TORONTO (Reuters) - Shareholder activism is likely to gather momentum in the Canadian energy industry in the coming months, sparked by some poor stock performance, the success of past campaigns and growing support from large institutional investors.
Money managers, as well as the proxy firms that help activists and targeted companies navigate these battles, say that a stronger economy has also given activists the financial firepower they need to buy the large corporate stakes required to push for control.
“You’ll see more activism in oil and gas as it’s easy to value the assets,” said Stephen Griggs, chief executive of Smoothwater Capital, a Toronto-base activist fund.
“You have significant capital costs that need to be incurred in order to drill wells, you have companies leveraging themselves up, which creates risk,” he added. “It’s also a very entrepreneurial world where it’s not always the best-run companies.”
The Toronto Stock Exchange’s oil and gas index is down by more than a third since its peak in 2008, while its benchmark TSX index has repeatedly hit record highs in recent months. That performance has put the energy sector on the radar of activists.
U.S. investors are showing rising interest in the sector. Last year, billionaire Carl Icahn acquired nearly 6 percent of Talisman Energy Inc. And Warren Buffett, who has traditionally been more of a value player than an activist investor, bought a slice of Suncor Energy Inc, Canada’s biggest energy company.

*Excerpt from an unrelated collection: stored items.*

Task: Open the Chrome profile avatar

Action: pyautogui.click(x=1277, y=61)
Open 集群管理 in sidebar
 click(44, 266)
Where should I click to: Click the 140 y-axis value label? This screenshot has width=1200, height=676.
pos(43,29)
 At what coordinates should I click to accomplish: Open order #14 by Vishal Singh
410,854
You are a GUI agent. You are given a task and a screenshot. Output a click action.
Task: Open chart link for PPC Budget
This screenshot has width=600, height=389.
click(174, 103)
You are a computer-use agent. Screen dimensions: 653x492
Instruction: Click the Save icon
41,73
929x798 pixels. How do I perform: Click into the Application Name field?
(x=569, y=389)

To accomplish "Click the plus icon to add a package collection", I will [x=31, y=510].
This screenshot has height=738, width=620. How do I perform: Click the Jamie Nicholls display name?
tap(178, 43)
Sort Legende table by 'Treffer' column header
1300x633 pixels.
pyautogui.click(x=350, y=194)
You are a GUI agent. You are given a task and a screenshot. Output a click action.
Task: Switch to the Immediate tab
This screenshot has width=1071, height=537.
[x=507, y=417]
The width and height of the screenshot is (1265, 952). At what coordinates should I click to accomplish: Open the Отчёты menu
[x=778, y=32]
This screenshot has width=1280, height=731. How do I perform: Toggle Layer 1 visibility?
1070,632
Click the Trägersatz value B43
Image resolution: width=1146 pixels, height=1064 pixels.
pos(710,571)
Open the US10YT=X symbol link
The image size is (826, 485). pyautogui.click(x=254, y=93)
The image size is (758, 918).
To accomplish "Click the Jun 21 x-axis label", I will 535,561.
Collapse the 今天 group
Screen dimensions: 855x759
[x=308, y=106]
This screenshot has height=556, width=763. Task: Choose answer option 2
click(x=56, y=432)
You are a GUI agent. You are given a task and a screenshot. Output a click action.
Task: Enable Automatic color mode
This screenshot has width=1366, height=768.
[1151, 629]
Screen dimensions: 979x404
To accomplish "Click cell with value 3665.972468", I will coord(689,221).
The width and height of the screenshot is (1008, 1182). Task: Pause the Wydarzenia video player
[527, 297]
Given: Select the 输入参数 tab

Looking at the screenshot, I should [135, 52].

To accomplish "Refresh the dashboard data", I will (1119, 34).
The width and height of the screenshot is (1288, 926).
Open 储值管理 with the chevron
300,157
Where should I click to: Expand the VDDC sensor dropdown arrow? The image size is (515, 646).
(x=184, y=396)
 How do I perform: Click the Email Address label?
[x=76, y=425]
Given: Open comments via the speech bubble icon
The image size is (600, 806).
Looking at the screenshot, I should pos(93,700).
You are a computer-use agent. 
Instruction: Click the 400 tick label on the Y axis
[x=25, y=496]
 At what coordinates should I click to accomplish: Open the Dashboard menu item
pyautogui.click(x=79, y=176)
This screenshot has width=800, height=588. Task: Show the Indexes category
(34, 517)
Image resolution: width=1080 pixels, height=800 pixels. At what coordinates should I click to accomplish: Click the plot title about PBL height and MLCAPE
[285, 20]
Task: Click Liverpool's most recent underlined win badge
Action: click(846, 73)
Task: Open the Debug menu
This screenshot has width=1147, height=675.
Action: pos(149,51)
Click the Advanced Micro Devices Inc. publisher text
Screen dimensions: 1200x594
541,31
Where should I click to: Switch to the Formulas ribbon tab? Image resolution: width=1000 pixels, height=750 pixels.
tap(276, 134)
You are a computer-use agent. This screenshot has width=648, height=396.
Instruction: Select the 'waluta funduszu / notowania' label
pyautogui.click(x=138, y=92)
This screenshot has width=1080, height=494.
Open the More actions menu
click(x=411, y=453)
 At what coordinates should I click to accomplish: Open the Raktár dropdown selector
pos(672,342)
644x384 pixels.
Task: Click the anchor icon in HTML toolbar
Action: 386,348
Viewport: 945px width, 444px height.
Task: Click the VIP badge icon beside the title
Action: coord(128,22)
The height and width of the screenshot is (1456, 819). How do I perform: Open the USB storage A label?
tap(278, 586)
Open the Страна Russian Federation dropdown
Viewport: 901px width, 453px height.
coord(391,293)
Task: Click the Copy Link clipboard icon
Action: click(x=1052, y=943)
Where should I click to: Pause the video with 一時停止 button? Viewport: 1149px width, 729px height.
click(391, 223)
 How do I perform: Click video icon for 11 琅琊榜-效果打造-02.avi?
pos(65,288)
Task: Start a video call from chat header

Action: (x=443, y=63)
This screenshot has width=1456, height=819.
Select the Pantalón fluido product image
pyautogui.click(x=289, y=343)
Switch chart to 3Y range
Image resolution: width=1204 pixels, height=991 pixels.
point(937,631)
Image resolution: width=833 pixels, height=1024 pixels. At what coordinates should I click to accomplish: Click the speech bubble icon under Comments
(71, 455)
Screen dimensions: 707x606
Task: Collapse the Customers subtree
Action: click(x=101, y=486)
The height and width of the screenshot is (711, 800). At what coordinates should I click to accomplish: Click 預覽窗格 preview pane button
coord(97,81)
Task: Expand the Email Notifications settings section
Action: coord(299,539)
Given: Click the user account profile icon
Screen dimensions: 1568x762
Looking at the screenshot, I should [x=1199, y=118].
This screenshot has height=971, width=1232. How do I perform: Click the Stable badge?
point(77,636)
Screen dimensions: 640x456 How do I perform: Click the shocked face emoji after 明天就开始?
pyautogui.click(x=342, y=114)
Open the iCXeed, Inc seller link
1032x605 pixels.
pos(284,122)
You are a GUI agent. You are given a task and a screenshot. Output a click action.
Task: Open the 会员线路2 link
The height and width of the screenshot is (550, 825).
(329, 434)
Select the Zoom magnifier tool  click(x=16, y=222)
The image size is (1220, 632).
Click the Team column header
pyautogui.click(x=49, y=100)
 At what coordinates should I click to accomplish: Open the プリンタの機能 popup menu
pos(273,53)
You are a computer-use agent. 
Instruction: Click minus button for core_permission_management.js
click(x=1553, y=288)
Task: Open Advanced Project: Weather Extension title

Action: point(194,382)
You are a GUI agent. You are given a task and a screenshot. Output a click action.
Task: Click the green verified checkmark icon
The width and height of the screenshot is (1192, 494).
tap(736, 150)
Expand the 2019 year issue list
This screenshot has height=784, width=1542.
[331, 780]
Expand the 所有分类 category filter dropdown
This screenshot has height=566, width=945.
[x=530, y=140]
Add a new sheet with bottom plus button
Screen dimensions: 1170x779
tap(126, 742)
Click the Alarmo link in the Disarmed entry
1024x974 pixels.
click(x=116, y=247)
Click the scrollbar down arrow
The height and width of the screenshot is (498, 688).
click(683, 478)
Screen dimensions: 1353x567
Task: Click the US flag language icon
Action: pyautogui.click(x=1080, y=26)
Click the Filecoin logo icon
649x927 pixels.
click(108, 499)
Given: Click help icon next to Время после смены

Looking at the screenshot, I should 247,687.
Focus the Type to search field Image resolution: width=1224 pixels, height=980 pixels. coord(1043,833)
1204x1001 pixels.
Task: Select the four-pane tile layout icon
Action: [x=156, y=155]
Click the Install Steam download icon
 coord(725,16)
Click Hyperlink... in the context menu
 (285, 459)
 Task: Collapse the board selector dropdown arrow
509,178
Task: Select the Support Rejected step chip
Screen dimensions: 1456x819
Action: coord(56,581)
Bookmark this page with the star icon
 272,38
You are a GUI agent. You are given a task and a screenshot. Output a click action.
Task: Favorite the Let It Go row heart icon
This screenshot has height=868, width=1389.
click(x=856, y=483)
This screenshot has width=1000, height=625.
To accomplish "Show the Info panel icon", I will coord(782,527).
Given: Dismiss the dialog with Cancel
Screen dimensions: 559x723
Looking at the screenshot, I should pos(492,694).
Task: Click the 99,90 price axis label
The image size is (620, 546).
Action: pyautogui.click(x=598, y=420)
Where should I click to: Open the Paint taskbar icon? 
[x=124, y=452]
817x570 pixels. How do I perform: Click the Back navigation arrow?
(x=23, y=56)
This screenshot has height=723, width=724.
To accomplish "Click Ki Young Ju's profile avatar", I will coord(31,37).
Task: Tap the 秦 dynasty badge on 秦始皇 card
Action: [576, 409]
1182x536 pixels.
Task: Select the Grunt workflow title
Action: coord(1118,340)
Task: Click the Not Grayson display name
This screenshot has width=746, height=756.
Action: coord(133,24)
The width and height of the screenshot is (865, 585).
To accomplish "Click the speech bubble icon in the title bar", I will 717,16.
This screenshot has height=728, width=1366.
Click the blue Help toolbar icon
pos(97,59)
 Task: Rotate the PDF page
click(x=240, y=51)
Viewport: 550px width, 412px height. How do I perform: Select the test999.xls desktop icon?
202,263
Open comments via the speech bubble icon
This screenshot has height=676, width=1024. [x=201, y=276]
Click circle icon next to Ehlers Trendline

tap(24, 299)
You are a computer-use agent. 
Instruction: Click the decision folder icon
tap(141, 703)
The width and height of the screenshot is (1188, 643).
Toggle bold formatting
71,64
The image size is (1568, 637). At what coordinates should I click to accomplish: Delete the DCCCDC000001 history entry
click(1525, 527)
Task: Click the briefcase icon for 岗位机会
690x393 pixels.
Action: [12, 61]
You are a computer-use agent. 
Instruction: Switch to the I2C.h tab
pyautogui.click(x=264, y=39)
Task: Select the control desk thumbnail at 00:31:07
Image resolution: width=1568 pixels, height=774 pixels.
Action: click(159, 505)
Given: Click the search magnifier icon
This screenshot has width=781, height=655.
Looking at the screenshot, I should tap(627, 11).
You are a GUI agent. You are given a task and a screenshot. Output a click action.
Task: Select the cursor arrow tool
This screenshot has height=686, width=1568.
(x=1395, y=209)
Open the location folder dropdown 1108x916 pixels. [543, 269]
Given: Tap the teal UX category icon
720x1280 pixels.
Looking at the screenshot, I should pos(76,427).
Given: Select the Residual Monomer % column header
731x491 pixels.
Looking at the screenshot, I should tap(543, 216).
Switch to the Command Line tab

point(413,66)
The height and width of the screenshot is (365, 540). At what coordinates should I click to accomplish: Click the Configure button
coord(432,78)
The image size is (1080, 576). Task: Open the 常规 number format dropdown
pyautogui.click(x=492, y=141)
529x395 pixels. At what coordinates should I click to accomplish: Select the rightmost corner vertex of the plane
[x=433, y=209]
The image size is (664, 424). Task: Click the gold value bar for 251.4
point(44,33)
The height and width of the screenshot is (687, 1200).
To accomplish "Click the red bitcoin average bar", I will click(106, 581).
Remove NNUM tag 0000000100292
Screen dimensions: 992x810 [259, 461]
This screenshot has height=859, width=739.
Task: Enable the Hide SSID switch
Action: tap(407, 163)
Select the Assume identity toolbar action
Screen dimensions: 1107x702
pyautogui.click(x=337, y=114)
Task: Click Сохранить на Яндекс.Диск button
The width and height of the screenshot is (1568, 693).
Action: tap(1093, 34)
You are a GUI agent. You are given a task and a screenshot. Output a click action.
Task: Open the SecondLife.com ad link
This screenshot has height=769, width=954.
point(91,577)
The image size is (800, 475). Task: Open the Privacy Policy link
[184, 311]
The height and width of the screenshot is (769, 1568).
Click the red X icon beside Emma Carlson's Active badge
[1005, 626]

Activist investors look for stocks that have lagged those of peer companies, seeking businesses that can be revitalized through asset sales, restructuring or the removal of inefficient boards and management.
The investment strategy is well known in the United States, where players such as Icahn have made billions buying stakes in big companies and shaking up management.
In Canada, shareholder activism was given a major boost by the overhaul of Canadian Pacific Railway Ltd orchestrated by the William Ackman-led hedge fund Pershing Square Capital Management. CP’s shares have more than tripled since Pershing revealed it owned a stake in the company late in 2011.
“CP was a home run for everybody,” said Wes Hall, chief executive of proxy solicitation firm Kingsdale Shareholder Services, who advised Ackman during the CP battle. “If you can articulate a similar thesis to an investor on one of their portfolio companies, of course they’re going to listen.”
The number of proxy fights in Canada has increased in nine of the past 10 years, according to data from Kingsdale. Resource deals have also been on the rise, the numbers indicate.
Last year, Canadian targets represented about 6 percent of activism worldwide, figures from Activist Insight show. And Canada was the country with the third-highest level of activism based on data for the first half of 2014, according to the industry research firm.
Industry veterans say the trend is gaining momentum with the quiet support of big institutional investors such as pension funds, insurers and mutual fund managers, which have historically preferred to operate behind the scenes.
“A lot of Canadian funds just don’t prefer to be the front man in an activist campaign. Does that mean that they will still support an activist? Absolutely,” said Kingsdale’s Hall.
It is also easier for a shareholder to discreetly build up a stake in Canada than in the United States, industry players say.
Given these factors, the Canadian market should be bracing for more U.S. activists, said Glenn Keeling, executive vice president of CST Phoenix Advisors.
Keeling advised Agrium Inc last year as it thwarted an attempt by U.S. activist investor Jana Partners to get the Canadian fertilizer producer to restructure operations and overhaul the board.
“Canada is arguably the most shareholder-friendly country in the industrialized world,” he said. “There isn’t an activist that doesn’t know that Canada is the friendliest place to be one.”
Toronto-based West Face Capital, as well as U.S. hedge funds Orange Capital and Front Four Capital, are some of the other activists in the Canadian market.
Orange Capital said last month that it owned a stake in oil and gas company Bellatrix Exploration Ltd. It is calling for the company to consider selling assets, hire an independent financial adviser and make changes to its board.
Smoothwater, which targets, small and mid cap stocks, has bought Calgary-based real estate developer Genesis Land Development Corp and Toronto-based Equity Financial Holdings Inc.
To be sure, the activist trend in Canada could stumble, should the regulatory environment tighten or focus shift to other developed markets. But for now, activists are seen pushing ahead.
“We’re in the early innings of an activist renaissance in Canada,” said Jeffrey Dean, managing director at investment bank Trimaven Capital Advisors.